Metagenomics and metatranscriptomics: windows on CF-associated viral and microbial communities

Abstract

Background: Samples collected from CF patient airways often contain large amounts of host-derived nucleic acids that interfere with recovery and purification of microbial and viral nucleic acids. This study describes metagenomic and metatranscriptomic methods that address these issues.

Methods: Microbial and viral metagenomes, and microbial metatranscriptomes, were successfully prepared from sputum samples from five adult CF patients.
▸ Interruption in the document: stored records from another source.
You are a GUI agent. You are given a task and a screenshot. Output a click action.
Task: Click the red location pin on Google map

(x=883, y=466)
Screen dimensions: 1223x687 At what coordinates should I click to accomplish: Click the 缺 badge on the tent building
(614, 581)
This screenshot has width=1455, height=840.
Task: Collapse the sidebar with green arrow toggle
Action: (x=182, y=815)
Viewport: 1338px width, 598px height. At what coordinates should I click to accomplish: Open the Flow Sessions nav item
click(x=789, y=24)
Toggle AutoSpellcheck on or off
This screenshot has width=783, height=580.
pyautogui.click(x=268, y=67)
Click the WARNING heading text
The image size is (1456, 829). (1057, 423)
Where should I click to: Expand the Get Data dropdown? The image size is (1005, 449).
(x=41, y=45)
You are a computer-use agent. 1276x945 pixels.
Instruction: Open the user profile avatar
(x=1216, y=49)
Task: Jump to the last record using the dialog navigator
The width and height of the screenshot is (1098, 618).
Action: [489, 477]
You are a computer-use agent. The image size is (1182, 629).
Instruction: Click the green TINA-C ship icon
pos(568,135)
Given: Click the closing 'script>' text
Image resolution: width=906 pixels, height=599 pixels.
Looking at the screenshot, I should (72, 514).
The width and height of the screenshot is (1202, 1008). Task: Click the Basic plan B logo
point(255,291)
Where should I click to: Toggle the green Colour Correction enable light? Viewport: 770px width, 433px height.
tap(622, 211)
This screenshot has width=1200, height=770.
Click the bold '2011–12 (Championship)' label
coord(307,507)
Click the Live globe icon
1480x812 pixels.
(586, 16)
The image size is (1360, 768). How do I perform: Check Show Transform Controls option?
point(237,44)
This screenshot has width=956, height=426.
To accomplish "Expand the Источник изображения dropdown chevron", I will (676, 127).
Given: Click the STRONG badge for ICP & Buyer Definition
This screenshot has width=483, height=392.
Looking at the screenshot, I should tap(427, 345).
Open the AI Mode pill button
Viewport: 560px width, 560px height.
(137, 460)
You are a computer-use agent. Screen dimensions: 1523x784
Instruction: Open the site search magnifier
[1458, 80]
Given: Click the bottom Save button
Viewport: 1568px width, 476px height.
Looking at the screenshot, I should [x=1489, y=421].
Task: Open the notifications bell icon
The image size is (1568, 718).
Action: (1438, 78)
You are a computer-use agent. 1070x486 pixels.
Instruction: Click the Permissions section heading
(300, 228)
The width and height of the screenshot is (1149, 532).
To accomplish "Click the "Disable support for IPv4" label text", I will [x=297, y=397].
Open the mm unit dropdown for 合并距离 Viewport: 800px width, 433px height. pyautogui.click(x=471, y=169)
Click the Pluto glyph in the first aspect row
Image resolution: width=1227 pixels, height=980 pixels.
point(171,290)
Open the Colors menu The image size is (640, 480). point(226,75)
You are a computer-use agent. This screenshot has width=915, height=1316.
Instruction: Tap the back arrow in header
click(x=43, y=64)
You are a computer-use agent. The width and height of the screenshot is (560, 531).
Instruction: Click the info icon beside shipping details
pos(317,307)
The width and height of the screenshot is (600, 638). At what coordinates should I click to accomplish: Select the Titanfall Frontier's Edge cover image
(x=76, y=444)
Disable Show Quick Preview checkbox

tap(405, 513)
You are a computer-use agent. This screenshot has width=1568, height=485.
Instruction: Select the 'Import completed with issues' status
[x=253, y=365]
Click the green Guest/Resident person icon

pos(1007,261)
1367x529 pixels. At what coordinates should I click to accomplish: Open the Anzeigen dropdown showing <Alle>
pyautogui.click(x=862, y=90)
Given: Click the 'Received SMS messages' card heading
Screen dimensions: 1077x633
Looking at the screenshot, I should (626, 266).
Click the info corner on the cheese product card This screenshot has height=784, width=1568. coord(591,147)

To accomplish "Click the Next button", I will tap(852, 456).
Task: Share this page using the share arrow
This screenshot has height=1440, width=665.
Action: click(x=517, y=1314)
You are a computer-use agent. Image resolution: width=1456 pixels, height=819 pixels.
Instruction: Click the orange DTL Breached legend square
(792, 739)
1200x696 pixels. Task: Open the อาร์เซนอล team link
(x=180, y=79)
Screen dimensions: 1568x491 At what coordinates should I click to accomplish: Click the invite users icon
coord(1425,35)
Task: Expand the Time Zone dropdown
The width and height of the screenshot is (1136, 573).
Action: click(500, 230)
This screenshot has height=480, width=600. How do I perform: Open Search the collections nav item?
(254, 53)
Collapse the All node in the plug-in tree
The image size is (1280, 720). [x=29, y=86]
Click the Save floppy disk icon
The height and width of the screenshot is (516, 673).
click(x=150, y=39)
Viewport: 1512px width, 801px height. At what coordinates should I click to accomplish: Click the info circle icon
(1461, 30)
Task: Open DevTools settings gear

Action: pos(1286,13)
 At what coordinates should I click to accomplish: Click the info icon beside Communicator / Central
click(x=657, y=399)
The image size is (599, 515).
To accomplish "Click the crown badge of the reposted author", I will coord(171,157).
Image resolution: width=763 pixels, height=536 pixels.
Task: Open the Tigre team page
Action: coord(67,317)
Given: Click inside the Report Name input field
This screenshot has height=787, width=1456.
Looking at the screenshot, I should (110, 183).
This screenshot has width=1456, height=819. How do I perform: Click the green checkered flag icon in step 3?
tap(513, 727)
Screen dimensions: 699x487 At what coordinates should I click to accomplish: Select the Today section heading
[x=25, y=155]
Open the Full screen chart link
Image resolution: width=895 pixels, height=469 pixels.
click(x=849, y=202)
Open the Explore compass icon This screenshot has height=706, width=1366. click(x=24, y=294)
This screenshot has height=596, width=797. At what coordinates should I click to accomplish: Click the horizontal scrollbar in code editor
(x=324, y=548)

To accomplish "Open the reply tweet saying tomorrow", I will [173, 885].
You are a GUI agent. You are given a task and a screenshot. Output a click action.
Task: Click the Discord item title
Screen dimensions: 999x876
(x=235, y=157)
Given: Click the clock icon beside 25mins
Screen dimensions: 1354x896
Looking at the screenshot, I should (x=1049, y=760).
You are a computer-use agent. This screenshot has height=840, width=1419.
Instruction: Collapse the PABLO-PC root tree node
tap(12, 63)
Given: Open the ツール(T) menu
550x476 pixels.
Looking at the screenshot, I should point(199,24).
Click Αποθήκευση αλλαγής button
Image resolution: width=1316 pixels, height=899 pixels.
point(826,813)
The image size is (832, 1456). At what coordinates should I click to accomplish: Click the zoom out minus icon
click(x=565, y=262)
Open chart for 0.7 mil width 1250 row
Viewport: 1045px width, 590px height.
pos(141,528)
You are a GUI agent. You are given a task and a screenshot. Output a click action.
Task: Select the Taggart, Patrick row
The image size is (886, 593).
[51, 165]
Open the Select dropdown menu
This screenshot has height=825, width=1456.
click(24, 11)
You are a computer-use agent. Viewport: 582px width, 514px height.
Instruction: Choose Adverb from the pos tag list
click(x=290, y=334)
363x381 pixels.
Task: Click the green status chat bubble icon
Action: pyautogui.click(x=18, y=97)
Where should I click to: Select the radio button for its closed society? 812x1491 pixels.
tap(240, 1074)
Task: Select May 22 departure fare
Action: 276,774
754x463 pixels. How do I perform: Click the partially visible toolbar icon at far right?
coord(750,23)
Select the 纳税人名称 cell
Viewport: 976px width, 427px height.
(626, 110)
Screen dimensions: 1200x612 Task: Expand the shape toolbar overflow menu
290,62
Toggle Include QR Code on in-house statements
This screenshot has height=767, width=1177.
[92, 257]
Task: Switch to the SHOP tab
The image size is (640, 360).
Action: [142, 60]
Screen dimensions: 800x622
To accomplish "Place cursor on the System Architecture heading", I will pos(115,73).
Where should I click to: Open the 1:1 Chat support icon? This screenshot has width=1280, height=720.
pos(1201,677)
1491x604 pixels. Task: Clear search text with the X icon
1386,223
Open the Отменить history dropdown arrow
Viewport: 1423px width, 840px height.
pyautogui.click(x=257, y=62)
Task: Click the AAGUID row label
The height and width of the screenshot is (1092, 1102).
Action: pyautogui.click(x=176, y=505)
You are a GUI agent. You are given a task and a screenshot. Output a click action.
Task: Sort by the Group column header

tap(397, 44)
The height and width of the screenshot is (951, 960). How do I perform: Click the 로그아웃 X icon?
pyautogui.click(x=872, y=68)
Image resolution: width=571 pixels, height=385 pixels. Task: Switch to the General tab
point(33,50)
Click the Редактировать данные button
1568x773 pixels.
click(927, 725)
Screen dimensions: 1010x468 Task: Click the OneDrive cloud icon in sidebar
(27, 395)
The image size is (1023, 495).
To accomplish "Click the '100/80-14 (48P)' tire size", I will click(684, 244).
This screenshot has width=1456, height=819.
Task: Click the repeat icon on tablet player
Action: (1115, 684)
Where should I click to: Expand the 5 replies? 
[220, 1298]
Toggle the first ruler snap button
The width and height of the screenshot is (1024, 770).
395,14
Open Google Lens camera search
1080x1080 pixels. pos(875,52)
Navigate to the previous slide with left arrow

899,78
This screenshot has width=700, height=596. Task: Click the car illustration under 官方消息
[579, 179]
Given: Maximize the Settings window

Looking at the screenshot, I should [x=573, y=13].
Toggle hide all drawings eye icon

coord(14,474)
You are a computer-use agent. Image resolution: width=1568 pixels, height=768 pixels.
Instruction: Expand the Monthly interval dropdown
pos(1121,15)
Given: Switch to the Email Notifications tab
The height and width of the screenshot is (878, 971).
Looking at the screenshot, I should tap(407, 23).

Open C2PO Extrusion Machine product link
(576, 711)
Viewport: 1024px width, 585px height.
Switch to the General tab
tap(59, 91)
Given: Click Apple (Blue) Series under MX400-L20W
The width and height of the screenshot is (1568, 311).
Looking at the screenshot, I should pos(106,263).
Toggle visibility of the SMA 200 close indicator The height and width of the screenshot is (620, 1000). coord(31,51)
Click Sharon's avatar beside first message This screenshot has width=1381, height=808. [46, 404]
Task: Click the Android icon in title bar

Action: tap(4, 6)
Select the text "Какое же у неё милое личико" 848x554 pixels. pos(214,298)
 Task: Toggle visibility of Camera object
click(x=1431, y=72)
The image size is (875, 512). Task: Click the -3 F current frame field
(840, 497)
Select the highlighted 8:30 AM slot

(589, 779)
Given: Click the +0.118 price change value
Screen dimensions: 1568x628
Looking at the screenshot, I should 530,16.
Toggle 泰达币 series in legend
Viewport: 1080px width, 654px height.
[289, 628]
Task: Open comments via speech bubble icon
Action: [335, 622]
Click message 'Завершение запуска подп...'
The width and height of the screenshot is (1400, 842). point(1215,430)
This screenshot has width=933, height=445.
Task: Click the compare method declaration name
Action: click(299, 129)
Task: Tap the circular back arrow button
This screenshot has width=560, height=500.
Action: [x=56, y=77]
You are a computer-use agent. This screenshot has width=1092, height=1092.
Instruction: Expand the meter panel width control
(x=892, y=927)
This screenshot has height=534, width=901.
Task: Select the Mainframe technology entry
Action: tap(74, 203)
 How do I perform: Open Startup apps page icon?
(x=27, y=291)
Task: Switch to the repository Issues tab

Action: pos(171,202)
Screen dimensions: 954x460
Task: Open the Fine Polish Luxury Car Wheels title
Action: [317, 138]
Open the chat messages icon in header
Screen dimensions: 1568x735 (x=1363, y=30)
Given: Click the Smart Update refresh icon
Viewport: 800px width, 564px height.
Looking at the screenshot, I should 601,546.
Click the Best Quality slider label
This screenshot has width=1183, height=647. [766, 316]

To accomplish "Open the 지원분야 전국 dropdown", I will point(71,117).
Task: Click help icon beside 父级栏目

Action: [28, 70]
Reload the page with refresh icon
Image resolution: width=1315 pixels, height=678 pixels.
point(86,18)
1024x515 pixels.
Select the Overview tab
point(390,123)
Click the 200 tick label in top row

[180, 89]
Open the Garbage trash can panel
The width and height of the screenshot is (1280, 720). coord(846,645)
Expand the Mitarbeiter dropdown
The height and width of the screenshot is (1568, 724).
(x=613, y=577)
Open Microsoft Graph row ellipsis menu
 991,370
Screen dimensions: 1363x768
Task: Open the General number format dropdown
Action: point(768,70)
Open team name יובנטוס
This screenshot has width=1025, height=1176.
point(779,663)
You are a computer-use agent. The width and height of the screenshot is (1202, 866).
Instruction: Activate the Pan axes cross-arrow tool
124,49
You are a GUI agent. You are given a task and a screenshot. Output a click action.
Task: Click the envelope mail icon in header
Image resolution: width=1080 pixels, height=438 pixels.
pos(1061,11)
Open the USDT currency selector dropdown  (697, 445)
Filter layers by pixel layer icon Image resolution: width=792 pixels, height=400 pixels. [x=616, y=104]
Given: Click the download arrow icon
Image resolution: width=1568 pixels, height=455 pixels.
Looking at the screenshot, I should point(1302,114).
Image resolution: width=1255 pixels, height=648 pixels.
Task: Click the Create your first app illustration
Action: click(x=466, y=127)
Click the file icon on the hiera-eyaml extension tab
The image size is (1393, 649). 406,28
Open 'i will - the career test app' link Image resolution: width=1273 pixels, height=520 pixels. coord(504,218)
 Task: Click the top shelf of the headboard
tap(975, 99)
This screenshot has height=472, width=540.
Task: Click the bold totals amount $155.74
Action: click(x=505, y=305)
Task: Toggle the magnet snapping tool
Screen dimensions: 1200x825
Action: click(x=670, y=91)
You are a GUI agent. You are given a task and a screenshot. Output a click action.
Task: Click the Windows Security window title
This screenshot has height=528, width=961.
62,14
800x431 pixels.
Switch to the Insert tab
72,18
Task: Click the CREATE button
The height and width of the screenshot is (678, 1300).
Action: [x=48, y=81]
Results: Contaminating host DNA was dramatically reduced in the metagenomes. Each CF patient presented a unique microbiome; in some Pseudomonas aeruginosa was replaced by other opportunistic bacteria. Even though the taxonomic composition of the microbiomes is very different, the metabolic potentials encoded by the community are very similar. The viral communities were dominated by phages that infect major CF pathogens. The metatranscriptomes reveal differential expression of encoded metabolic potential with changing health status.

Conclusions: Microbial and viral metagenomics combined with microbial transcriptomics characterize the dynamic polymicrobial communities found in CF airways, revealing both the taxa present and their current metabolic activities. These approaches can facilitate the development of individualized treatment plans and novel therapeutic approaches.

FIGURE 1

Workflow for the preparation of CF sputum samples for microbiome, virome, and metatranscriptome sequencing.

FIGURE 2

Taxonomic analysis of CF viromes. (a) Putative host range profiles for phage communities. Each bar represents the sum of the normalized abundance values for all phage genotypes with the same putative bacterial host. Only the top 21 hosts are shown. (b) Nucleotide-level alignment of CF1-E virome sequences against a region of the Streptococcus phage Dp-1 genome. Depth of coverage was based on 90% nucleotide identity. The colors represent different nucleotides and demonstrate alignment quality. (c) Coverage plot of Acinetobacter sp. SUN resistance plasmid pRAY recovered from CF1-E and CF5-A.

FIGURE 3

Taxonomic analysis of the microbial communities in three CF patients across multiple time points. (a) Species-level comparisons between microbiomes. Identification was based on unique best hits using BLASTn against the NCBI nucleotide database. All species shown from the same genus are assigned similar colors. (b) Sequence coverage of the Rothia mucilaginosa DY-18 genome by reads from the CF1-E microbiome. (c) Genus-level comparisons between microbiomes and metatranscriptomes. (The CF4-A taxonomy is not shown here because an rRNA removal kit was used during metatranscriptome preparation.)

FIGURE 4

Evaluation of the effects of nebulization and rRNA depletion on the relative amounts of rRNA and non-rRNA in metatranscriptomes. (a) Effects of nebulization. All samples were treated by the Ambion rRNA depletion kits. (b) Comparison of rRNA depletion methods. “Ambion” method uses a combination of MICROBEnrich™ + MICROBExpress™; “Epicentre” method uses Ribo-Zero™ rRNA Removal kit (Epidemiology version).

FIGURE 5

Comparison of KEGG metabolic pathways identified in viromes, microbiomes, and metatranscriptomes as shown by multidimensional scaling (MDS). Grouping by Partitioning Around Medoids (PAM) clustering placed all samples in the appropriate cluster with the exception of the CF4-C metatranscriptome. CF1-A was omitted from both analyses due to insufficient data.